Overall capabilities
--------------------

Allow option to include ChIP-seq Input file.  This will trigger
subtracting input tags from the ChIP tags in hotspots in the final
scoring of hotspots (run_rescore_hotspot_passes).  New tokens
introduced, and scripts run_make_lib and run_rescore_hotspots changed.

Added badspot calculation as an option.  This adds another token as
well (see below).

run_make_lib
------------

1) Change awk call to call to bamToBed (bedTools), since it's
hopefully more robust to what I had before; it should handle bam files
with unmappable reads now, for instance.  Note that my earlier awk
call (and Eric and Alex' bam2bed) uses the bitwise "and" operator,
which is only available in gawk, and not "standard awk."

2) Create bed.starch file for Input data, if requested.

3) For case where input tags file is bed.starch file, as before it
assumes it is in adjusted form (1 bp coordinates of 5' end only) if
tags file is in _OUTDIR_.  If the bed.starch tags file is *not* in
_OUTDIR_, (and this is new) it will generate the adjusted form in
_OUTDIR_, taking the 5' end, paying attention to strand if it is
there.  This allows a user to provide a bed.starch tags file in a more
natural form (ie, coordinates representing the entire tag, plus strand
annotation; such as might be created from a bam file using bamToBed,
for instance), although to do so requires its location to be somewhere
other than _OUTDIR_.

run_rescore_hotspot_passes
--------------------------

1) If requested, subtract off input tags from ChIP tags in hotspots
before rescoring hotspots after both passes.

2) Change to use un-rounded tag counts, as opposed to 100kb rounded
tag counts, in z-score and p-value calculations (when genome-wide
background is used).

run_badspot
-----------

Added this in. Added token _OMIT_REGIONS_ for additional regions (like
satellite repeats) for further filtering, beyond badspots.  This can
be left blank, but must still be included as a token in
runall.tokens.txt.

SOURCE INFORMATION
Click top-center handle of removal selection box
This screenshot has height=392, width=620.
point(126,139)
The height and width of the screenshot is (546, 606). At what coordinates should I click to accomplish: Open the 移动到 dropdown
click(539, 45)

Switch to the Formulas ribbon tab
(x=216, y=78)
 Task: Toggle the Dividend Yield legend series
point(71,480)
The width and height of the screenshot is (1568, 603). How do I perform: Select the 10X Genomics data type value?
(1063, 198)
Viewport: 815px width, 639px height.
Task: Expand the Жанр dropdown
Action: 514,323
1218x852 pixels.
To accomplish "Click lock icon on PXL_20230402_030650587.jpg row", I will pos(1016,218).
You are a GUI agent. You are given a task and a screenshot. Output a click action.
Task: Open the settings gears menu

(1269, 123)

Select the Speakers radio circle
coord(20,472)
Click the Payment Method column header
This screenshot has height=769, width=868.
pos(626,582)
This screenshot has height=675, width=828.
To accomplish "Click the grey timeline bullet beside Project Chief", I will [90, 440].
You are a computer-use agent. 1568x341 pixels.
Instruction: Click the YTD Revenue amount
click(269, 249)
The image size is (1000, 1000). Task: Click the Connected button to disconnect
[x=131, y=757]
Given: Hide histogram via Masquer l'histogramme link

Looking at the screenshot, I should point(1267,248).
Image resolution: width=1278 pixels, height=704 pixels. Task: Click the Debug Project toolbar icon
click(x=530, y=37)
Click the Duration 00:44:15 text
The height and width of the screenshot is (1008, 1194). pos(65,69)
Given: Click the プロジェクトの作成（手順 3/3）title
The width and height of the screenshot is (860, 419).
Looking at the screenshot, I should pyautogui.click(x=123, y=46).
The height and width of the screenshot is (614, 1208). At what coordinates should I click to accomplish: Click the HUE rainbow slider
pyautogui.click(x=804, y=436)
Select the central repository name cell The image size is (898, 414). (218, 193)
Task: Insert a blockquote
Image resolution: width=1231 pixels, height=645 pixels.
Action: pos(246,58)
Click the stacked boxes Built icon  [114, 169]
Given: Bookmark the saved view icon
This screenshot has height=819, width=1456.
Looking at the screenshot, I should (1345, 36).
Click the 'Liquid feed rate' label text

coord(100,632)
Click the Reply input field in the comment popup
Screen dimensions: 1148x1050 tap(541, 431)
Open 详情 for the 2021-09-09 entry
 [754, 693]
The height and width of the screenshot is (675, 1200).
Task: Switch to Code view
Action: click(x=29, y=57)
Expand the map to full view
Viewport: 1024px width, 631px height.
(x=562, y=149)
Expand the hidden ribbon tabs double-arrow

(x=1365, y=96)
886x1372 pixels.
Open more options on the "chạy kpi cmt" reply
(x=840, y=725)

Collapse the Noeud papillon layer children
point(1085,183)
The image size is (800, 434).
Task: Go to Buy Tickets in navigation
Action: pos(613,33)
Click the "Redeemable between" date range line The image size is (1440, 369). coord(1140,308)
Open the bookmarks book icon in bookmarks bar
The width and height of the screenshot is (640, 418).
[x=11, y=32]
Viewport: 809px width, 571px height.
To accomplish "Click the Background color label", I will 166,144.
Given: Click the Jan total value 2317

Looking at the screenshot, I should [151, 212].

ASSIGNMENT
Write out the changelog word for word, from "Allow option to" up to and including "and run_rescore_hotspots changed.". The data above stands apart from the changelog.

TASK RESULT
Allow option to include ChIP-seq Input file.  This will trigger
subtracting input tags from the ChIP tags in hotspots in the final
scoring of hotspots (run_rescore_hotspot_passes).  New tokens
introduced, and scripts run_make_lib and run_rescore_hotspots changed.